If Megaupload is Guilty of Copyright Infringement, are Youku.com and Tudou.com Guilty as Well?
January 24, 2012 1 Comment
“On January 19th, the domain names of Megavideo/Megaupload were seized and the sites shut down by the U.S. Justice Department, following their indictment and arrests of the owners for allegedly operating as an organization dedicated to copyright infringement .” (from wikipedia)
If megaupload/megavideo were a publicly-traded company, how do you think the stock would’ve reacted? We will never know, as it’s a privately held company; what I do know is, there are AT LEAST two publicly-traded companies , tudou.com (TUDO) and youku.com (YOKU) , whose businesses were built on a foundation of hosting and streaming illegal content. Are they immune to a Megaupload fall out?
I’m not an attorney, but as a (past) user of youku/tudou , and having visited their sites recently, I can assure you that they originated as, and remain, havens for illegal, copyright-infringing content. It’s a wonder that the US DOJ has not gone after them; it’s an even bigger wonder that ‘investors’ and ‘traders’ seem rather oblivious to a “megaupload” type of event and risk. If megaupload is guilty, I believe that, yes, TUDO and YOKU are guilty as well.
What amazes me is that megaupload’s founder was arrested, faces an uncertain future (at best), while the TUDO and YOKU C-level executives as well as founding investors, are probably partying like it’s 1999. TUDO and YOKU’s c-level execs and founding investors made fortunes selling absurdly overvalued stock that make megaupload’s founders’ wealth and ‘lavish lifestyle look like chump change in comparison. Megaupload and Tudo/YOKU engaged in similar behaviors, yet the legal/economic outcomes currently look like night and day. This defies common sense and nearly all notions of fairness and justice to me.
If megaupload is guilty of violating copyright/property related laws, so are youku, tudou, and a whole slew of other companies. Question is, where is the enforcement?
Now, if something were to happen to TUDO/YOKU, it’s unclear what value, beyond their net assets (less litigation liabilities and cash burn), TUDO and YOKU would leave shareholders. YOKU would be worth less than its current book value of roughly $5.50/share (trading as of market close today at $21.76/share), and TUDO, less than $7.43/share (trading at $13.11/share as of market close today). Given that revenue growth for both TUDO and YOKU has not translated to stemming cash burn, their common equity is arguably worth a discount to book value.
Side comment: TUDO and YOKU seem like pseudo-businesses; they’re more like non-profits, start-ups (that are still trying to ‘figure things out’), or ponzi schemes. Both TUDO and YOKU burn cash, even as they’ve grown revenues exponentially.
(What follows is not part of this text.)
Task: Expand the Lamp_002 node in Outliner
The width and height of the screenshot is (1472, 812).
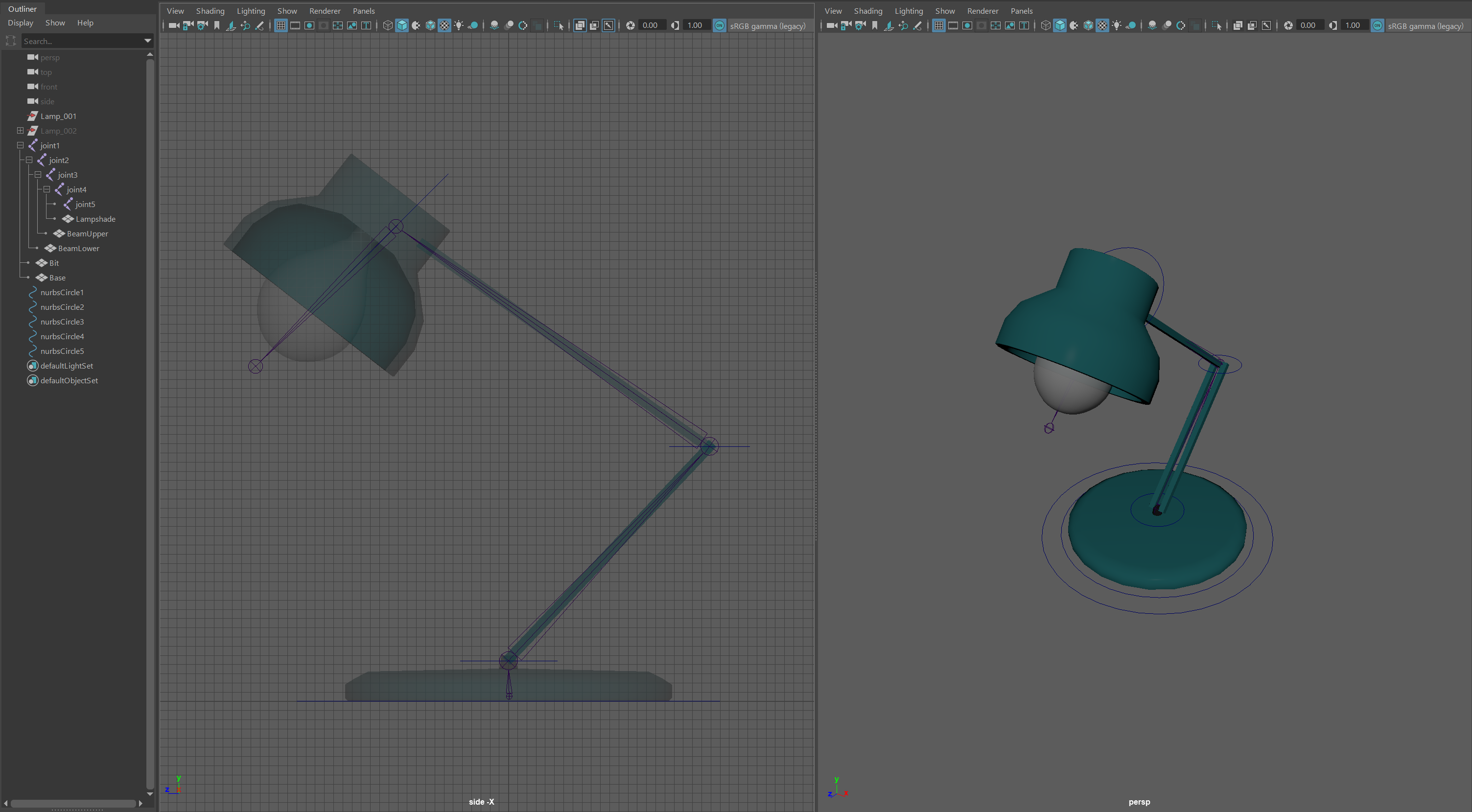Action: [21, 131]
They provide streaming video service that is not self-sustaining, not self-funding; they cannot survive without external capital, i.e. they are ponzi-financed.
Of course, a ponzi-financed enterprise may yet benefit shareholders, if they can convince a “greater fool” to bid for its assets, at a huge premium to book value. This, in my opinion, is the only reason both continue to trade at ridiculous multiples to revenues and book value, even as growth hasn’t stemmed losses. US investors/traders use Baidu as their rumor mill bogeyman to prop up the stocks, just as Microsoft has been used for many US tech companines.
Bottomline: the market has NOT priced in the megaupload event risk in TUDO and YOKU shares, even as the risk is real and only a matter of fair and even enforcement of the law.
I recommend shareholders should sell immediately and that prospective buyers remain cautious, and lower their entry levels, to properly reflect this risk.
I don’t mean to pick on youku or tudou…youtube (i.e. Google) is guilty as well. the only problem is, GOOG is not a pure play, unlike yoku or tudo; also, youtube is such a small part of GOOG, I’d think the damages are negligible to the market value.
Would appreciate if anyone can point me to pure play, publicly traded, companies like TUDO/YOKU whose foundations were built on pirated content.